Oh, was würde man alles ändern, hätte man selbst statt der freundlichen Anzugträger im Rathaus mal das Steuer in der Hand. Doch um eine demokratische Wahl zu gewinnen bedarf es guter Argumente, eines unschlagbaren Wahlslogans und viel Vorbereitung.

Etwas weniger kompliziert gestaltet sich das Thema am heimischen PC unter Zuhilfenahme von sogenannten Städtebau-Simulationen. Viele bekannte kommerzielle Varianten dieses Thema gibt es schon seit vielen vielen Jahren. Das bekannteste unter ihnen ist natürlich SimCity von Sid Meier, dass schon im frühen Spielejahr 1989 auf den Markt kam. In vielen Nachfolgern und Ablegern wurde dieses Genre ausgibig erweitert und die immer größer werdenden Rechenleistungen für ausgefeiltere Simulationstiefen genutzt.

Aber nicht nur im kommerziellen Bereich hat Linux zum Thema Städtebau-Simulation etwas zu bieten. Die Open Source-Gemeinde hat im Laufe der Jahre einige Schätze dazugewonnen (z.B. Micropolis, eine freigebene Fassung des Klassikers Simcity). Aber auch die Community selbst hat einige Perlen quelloffener Spiele-Freude in diesem Bereich geschaffen.

Heute wollen wir euch einmal einen Überblick über die interessantesten Titel im kommerziellen aber auch im freien Simulationsbereich geben. Und euch damit zeigen, dass das Angebot und die Bandbreite an interessanten Titeln dank offener Software unter Linux eigentlich sogar noch größer ist als was der kommerzielle Markt durch die Beschränkung auf das kommerziell Nutzbare im allgemeinen hergibt.

Deine Aufgaben >>
A. Beantworte zum Textauszug über Städtebau-Simulationen diese Fragen:
(i) Was braucht man laut dem ersten Absatz, um eine demokratische Wahl zu gewinnen?
(ii) In welchem Jahr kam SimCity auf den Markt?
(iii) Welches Spiel wird als freigegebene Fassung des Klassikers Simcity genannt?
B. Schreib den Textauszug über Städtebau-Simulationen unter Linux weiter, und zwar im Anschluss an seinen letzten Satz.
Das Material wird hierfür nicht gebraucht.

Gespeichertes Material >>
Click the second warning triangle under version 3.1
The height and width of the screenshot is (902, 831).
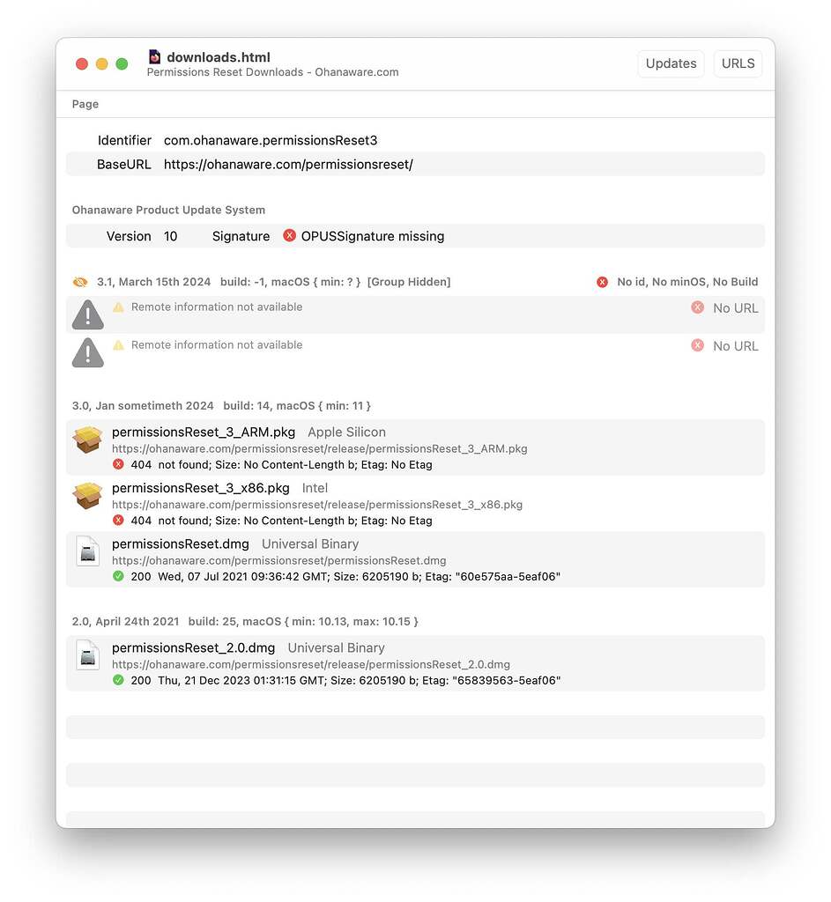click(87, 351)
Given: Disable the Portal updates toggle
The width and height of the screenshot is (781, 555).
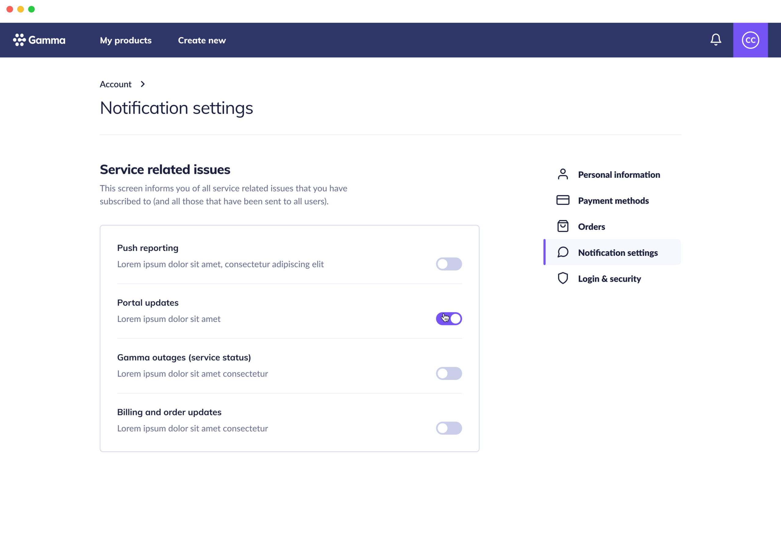Looking at the screenshot, I should pos(449,319).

Die Lösungen >>
A.
(i) Gute Argumente, einen unschlagbaren Wahlslogan und viel Vorbereitung.
(ii) 1989.
(iii) Micropolis.

B.
Simulierbare Klassiker

Dank den umfassenden Fähigkeiten von DosBox und Wine können einige der Klassiker des Genres schlechthin auch unter Linux gespielt werden. Wer sich vor dreistelligen Auflösungen nicht scheut und keine Pixelallergie hat, der holt sich das eher neuzeitlich ausgerichtete Sim City auf den heimischen Computer. Aus einer 2D-Vogelperspektive und vergleichbar geringen Bedürfnissen schafft man hier eine blühende Siedlung aus dem nichts und schaut den Einwohnerzahlen beim Wachsen zu. Schon etwas komplexer, immerhin gab es nun verschiedene Höhenlevel, Wasserversorgung und eine isometrische Seitenansicht, kam der Nachfolger Sim City 2000 daher. Nach unserem Kenntnisstand laufen sowohl die DOS wie auch die Windows-Versionen beider Titel via DosBox bzw. Wine unter Linux.
Wer es etwas weniger elektrisierend aber dafür ordentlich klassisch mag, der greift stattdessen zum Klassiker von 1992, Caesar oder zu dessen Nachfolger Caesar II. Die mit Autos verstopften Betonpfade der Neuzeit weichen hier den mit Kopfsteinpflaster ausgestatteten Alpträumen eines jeden Holzkarrens. Auch sonst erblüht nach kurzer Einspielphase alles etwas römischer als das es unter Sim City je der Fall wäre. Rauchende Schlote haben allenfalls die Schmieden und Wohnhäuser, die meisten Handwerker siedeln sich aber an ohne das man sich anschließend Sorgen um die Stromversorgung machen müsste.
Natürlich existieren dank der vergangenen Jahrzehnte an Spielehistorie noch viele weitere Titel des Genres die sich mittlerweile in nahezu nativer Qualität dank Wine und DosBox unter Linux spielen lassen. Da es primär nicht darum geht, schließen wir diese Liste jedoch an dieser Stelle bereits wieder und widmen uns nativen Titeln die ohne Hilfsmittel unter Linux spielbar sind.

Schöne Moderne

Betonstraßen, Schienen, Hochhäuser und riesige Industrieanlagen, Microtown vereinigt einige der Merkmale der menschlichen Hochkultur in den Großstädten auf der ganzen Welt. Ohne sie wären Millionenstädte nicht vorstellbar.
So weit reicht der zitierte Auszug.